→ **WRITTEN REQUEST**
Quote every one of the rows below word for word, leaving the pictures out of your answer.
══════════
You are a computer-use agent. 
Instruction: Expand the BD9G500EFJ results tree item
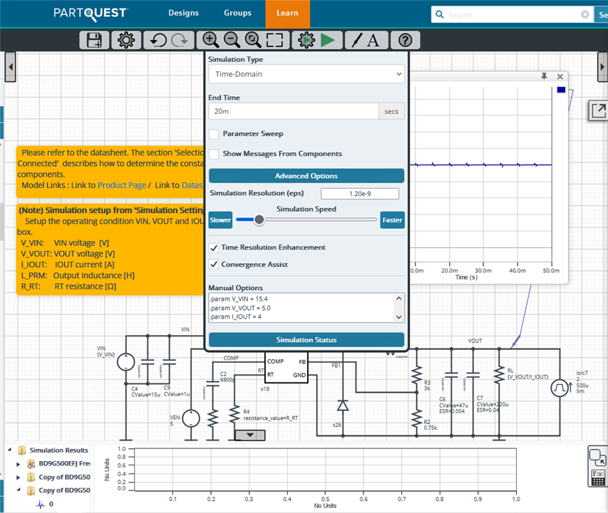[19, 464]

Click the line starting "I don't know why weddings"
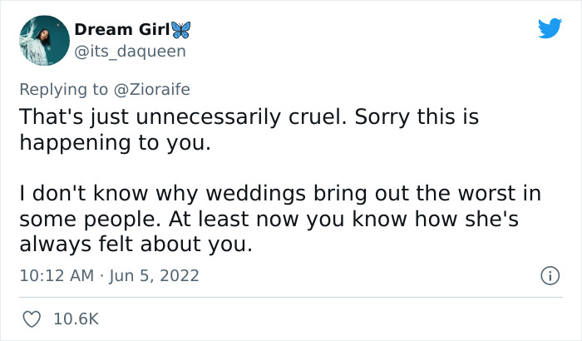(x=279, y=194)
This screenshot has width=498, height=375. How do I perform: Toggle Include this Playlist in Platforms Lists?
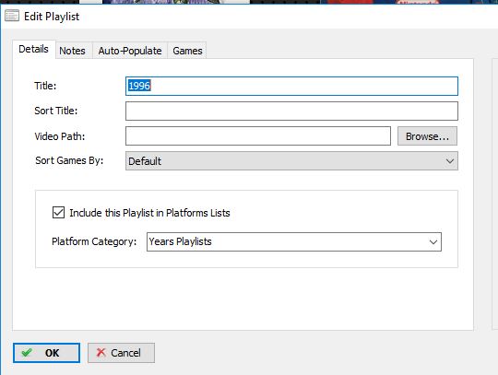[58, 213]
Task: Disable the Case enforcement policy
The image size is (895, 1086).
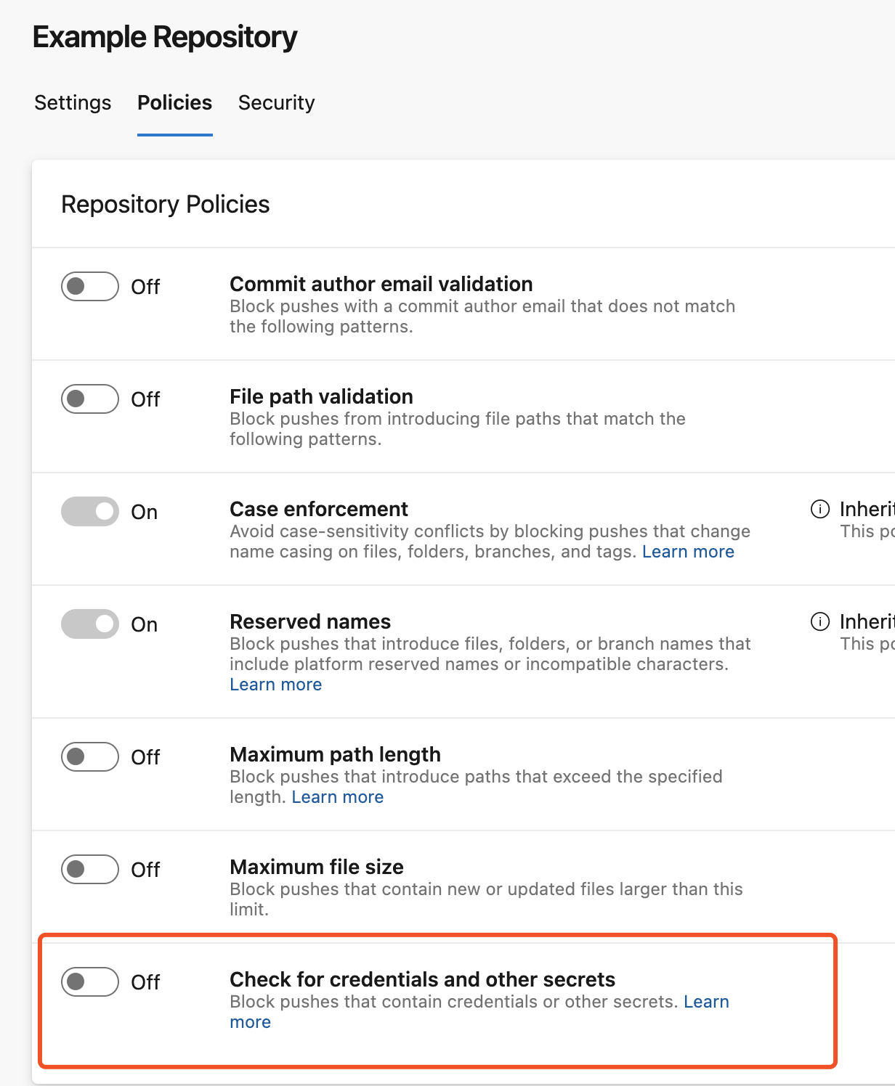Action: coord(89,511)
══════════
→ **ANSWER TO THIS TASK**
You are a computer-use agent. 
Instruction: Expand the BD9G500EFJ results tree item
[19, 464]

Click the line starting "I don't know why weddings"
(x=279, y=194)
This screenshot has width=498, height=375. How do I perform: Toggle Include this Playlist in Platforms Lists?
[58, 213]
Task: Disable the Case enforcement policy
The image size is (895, 1086).
Action: coord(89,511)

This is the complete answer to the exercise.